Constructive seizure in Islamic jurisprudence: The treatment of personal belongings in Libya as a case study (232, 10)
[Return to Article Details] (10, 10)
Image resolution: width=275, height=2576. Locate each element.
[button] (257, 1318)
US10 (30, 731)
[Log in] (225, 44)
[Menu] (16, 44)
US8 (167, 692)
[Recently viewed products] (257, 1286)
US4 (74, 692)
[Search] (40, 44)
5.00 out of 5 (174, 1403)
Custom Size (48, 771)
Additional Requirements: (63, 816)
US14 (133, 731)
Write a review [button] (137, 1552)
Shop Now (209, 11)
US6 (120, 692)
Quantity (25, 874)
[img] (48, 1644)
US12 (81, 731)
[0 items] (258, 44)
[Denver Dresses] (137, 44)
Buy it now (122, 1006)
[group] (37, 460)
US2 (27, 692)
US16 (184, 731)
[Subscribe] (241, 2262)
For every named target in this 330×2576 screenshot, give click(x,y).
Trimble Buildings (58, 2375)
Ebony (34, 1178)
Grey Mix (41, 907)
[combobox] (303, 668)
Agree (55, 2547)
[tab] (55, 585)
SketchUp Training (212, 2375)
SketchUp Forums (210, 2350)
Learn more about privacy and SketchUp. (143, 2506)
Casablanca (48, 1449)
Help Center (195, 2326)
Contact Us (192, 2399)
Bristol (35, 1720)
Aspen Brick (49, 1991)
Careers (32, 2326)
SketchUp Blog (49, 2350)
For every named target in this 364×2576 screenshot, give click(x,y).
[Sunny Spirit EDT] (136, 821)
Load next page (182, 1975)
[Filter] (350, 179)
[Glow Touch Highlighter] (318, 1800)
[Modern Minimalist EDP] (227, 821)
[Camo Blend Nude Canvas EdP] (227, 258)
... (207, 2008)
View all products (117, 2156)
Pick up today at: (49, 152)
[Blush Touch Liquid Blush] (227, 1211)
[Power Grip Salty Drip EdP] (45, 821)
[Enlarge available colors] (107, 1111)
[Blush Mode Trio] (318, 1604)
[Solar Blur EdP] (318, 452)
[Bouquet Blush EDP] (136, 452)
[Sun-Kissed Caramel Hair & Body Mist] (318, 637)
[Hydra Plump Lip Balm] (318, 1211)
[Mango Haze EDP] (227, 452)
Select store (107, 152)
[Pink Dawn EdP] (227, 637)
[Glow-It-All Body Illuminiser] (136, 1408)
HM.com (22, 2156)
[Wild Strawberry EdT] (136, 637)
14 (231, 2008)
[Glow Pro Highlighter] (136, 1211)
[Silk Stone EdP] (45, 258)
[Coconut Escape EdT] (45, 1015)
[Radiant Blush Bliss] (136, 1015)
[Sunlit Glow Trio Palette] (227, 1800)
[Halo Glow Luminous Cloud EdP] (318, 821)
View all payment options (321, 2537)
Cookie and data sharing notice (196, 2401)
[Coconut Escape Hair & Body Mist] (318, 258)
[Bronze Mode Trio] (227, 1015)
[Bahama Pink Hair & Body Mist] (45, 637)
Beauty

:: Exercise objective ::
Across the whole listing above, find every line with the string "this" and copy it.

:: Exercise response ::
For every named target in this 330×2576 screenshot, give click(x,y).
For every named target in this 364×2576 screenshot, give click(x,y).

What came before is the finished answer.